State tax revenues fall during recessions.  As the economy contracts, people lose jobs.  People nervous about employment spend less.  Less spending equals less business and fewer profits.  As each shrinks: income, consumption and profits, state tax revenues fall.  In fact, tax revenues fell during the 1981-82, 1990-91, and 2001 recessions.  The banking collapse, which deepened our recession, is hardly new either.  It is a species of market failure that’s relatively common.  In 2008, the International Monetary Fund identified 124 systemic banking crises over the last 40 years.  (Yes, on average, that’s three per year.)  We haven’t had a major crisis in the U.S. since the Saving & Loan debacles in the late 1980’s, but we have, fortunately, preserved some of the tools we need to start digging out.  What are those tools?

Short-term, we need to maintain state spending and raise the income taxes of the wealthiest Minnesotans.  Why?  To lift ourselves out of the recession, we need to encourage economic activity, like state spending.  If the goal is more buying and selling, either public or private dollars will do.  The point is, when the car is stalling don’t remove the gas from the engine.  Some argue that raising the income taxes of the wealthy removes just such economic fuel.  True, but raising the taxes of middle class removes more.  And firing public employees removes much, much more.  A dollar in a nursing assistant’s paycheck will be spent next Thursday at the local grocery store.  A dollar in a CEO’s index fund may not be spent at all.

Long-term, we need to make sure Minnesota’s spending is focused on more than stimulus.  It needs to be focused on stewardship.   We ought to ask ourselves: What spending best prepares Minnesota for the state we are becoming?   Is the state as a whole better prepared if more individuals buy Range Rovers or if more schools buy school buses?  Even in a recession, Minnesota’s resources are considerable.  As we steward them, we should be clear about who the next stewards will be and the challenges they will face.

Our state is becoming older, more racially diverse, and less equal.  If current trends continue, around 2025 the number of Minnesotans over the age of 65 will be greater than the number of school age children.  By 2035, one in four Minnesotans will be nonwhite or Latino.  In other words, as the Baby Boomers age out of the workforce, the incoming workforce will be much more racially diverse.  These trends, by themselves, are important but not alarming.  The problems arise when they are paired with a second set of trends.

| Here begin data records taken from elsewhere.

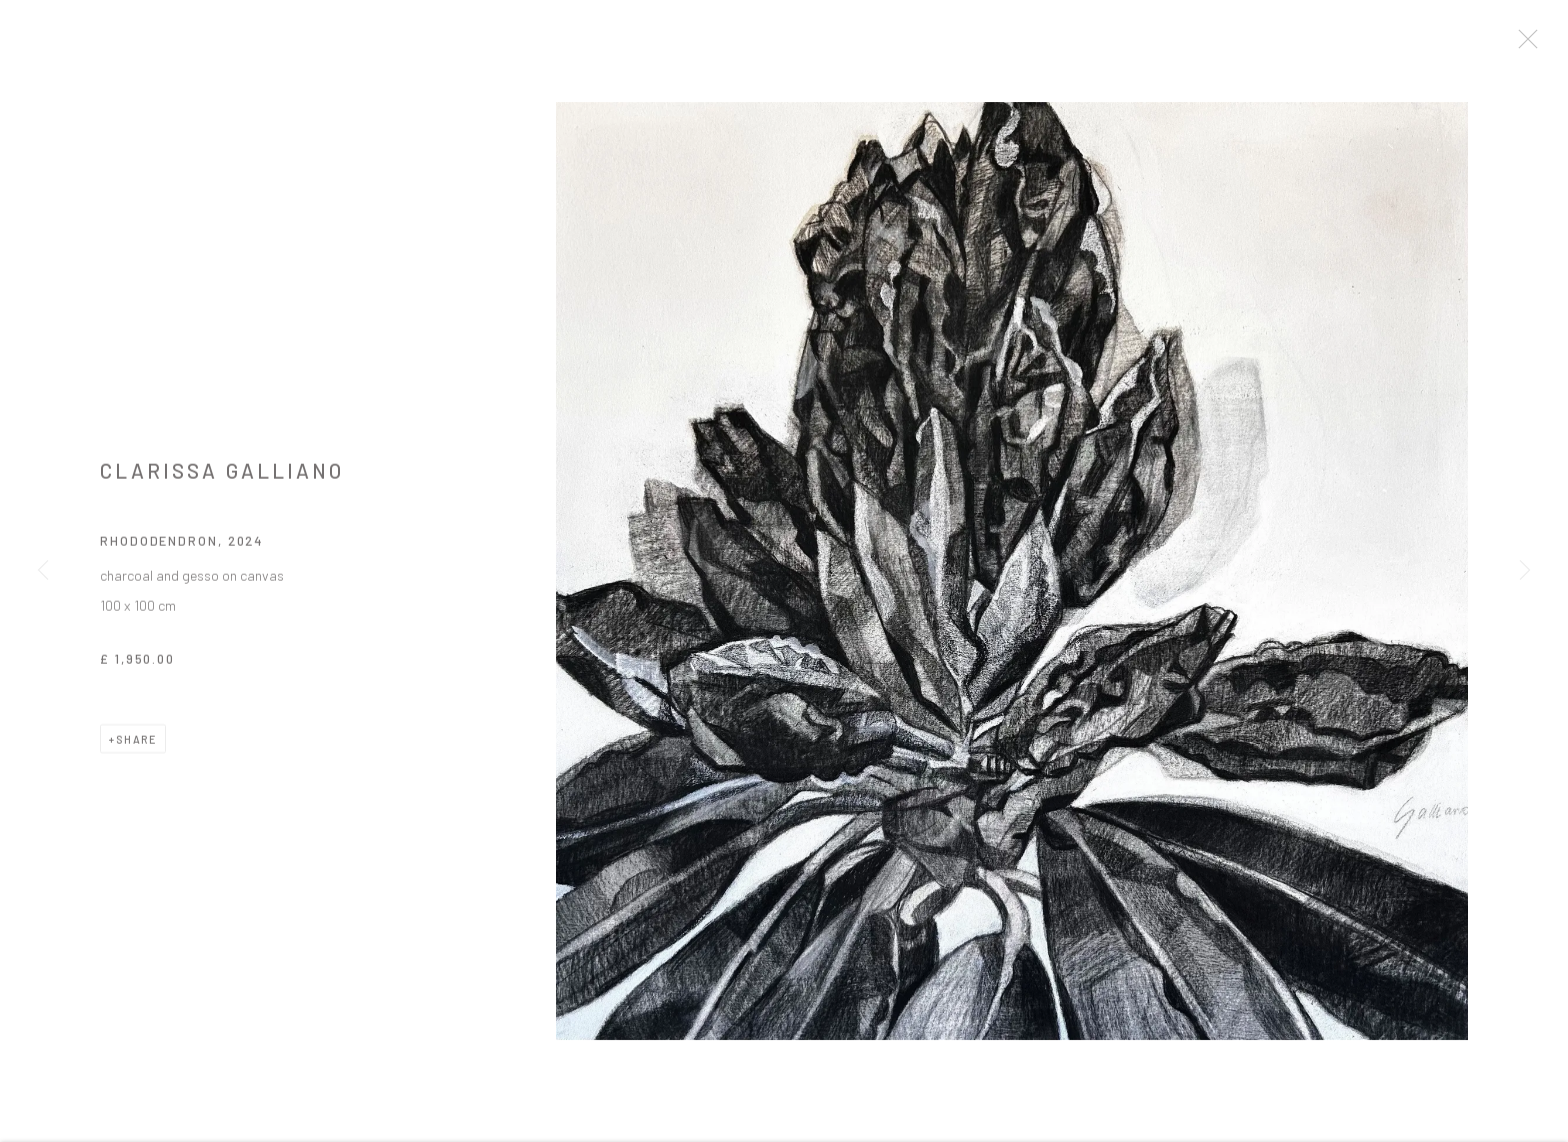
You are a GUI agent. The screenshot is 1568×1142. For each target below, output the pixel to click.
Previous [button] (43, 570)
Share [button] (136, 746)
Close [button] (1527, 45)
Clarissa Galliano (222, 478)
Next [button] (1525, 570)
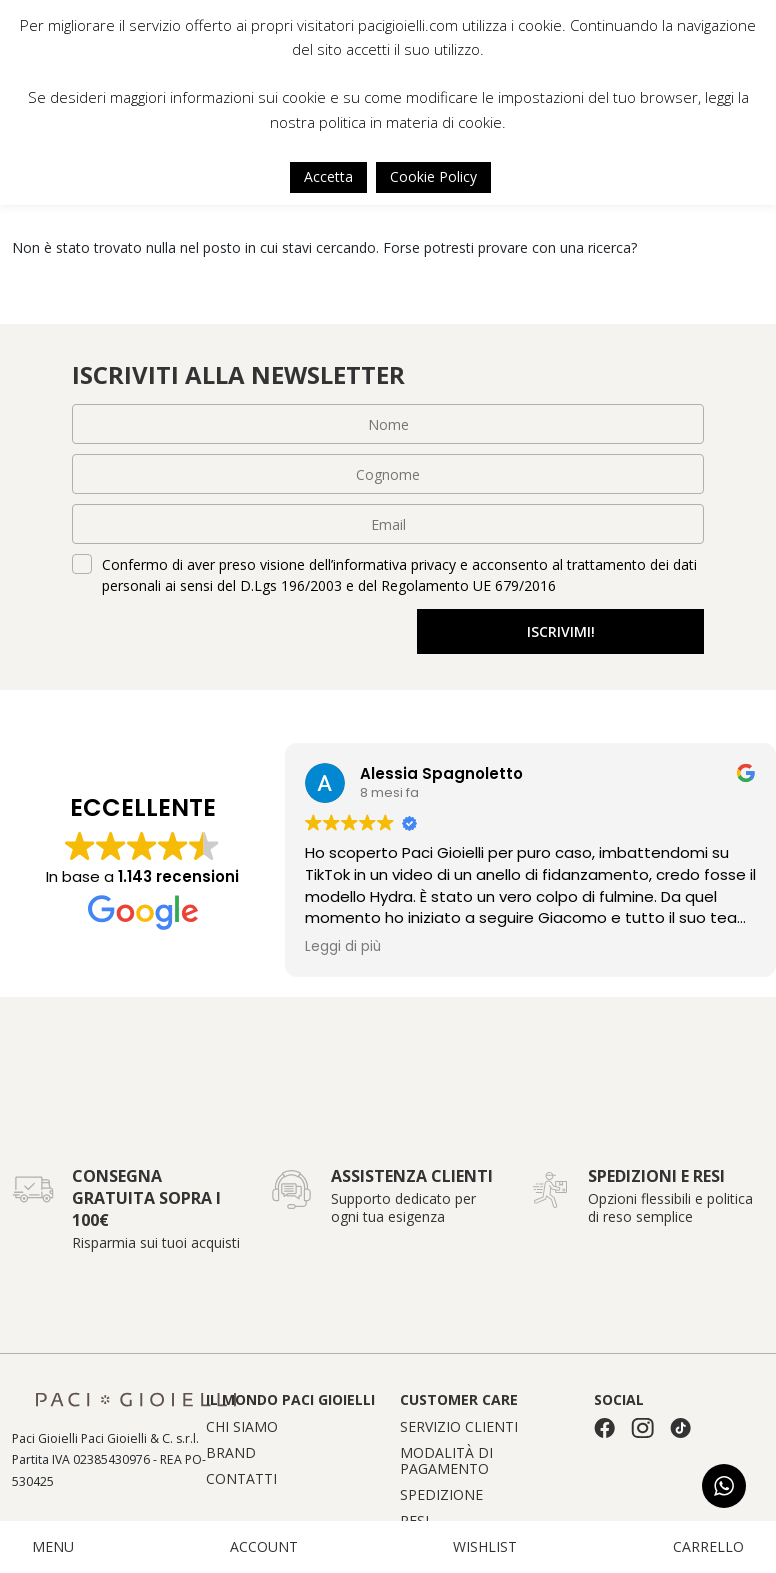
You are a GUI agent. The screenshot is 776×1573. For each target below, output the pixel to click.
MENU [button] (53, 1547)
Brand (231, 1453)
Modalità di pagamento (446, 1461)
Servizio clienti (459, 1427)
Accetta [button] (328, 176)
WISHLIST (485, 1547)
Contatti (241, 1479)
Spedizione (441, 1495)
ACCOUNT (264, 1547)
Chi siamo (242, 1427)
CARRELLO (708, 1547)
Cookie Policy (433, 176)
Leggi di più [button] (343, 947)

First, wages have stagnated.  In the United States, between 1947 and 1977 real average hourly earnings went up by $6.83 per hour.  In the next 30 years, from 1977 to 2007, they increased 85 cents per hour.  Where household income has increased it’s often come as a result of adding a second income-earner (often a woman) and increasing the number of hours both income-earners work each week.  Without a third spouse or an eighth day, those gains top out.

Second, by virtually every measure of well-being people of color in Minnesota are getting left behind.  Compared to white Minnesotans, people of color are over three times as likely to live in poverty, half as likely to graduate high school on time, almost two and a half times more likely to lack health insurance, and (for African-Americans in the Twin Cities) more than three times as likely to be unemployed.  Our racial disparities are among the worst in the country.  We ought to call this what it is: a moral and economic failure that threatens everyone’s future.

If we don’t invest in improving livelihoods and reducing racial disparities we risk becoming a stagnant, divided place we would hardly recognize as Minnesota.

Over the coming months many elected officials will talk about the need to make “some tough choices”.  Too often, this turn of phrase is another way of saying ‘we have no choice but to cut’.  In other words, it’s not a choice (because they’ve already ruled out tax increases) and it’s not tough.  Tough is what we do during blizzards, floods, and fires.  Tough would be getting everyone to pitch in for the sake of our state.  Asking the wealthiest Minnesotans to pay higher income taxes may not be easy, but it’s necessary.  Our economy and our future depend on it.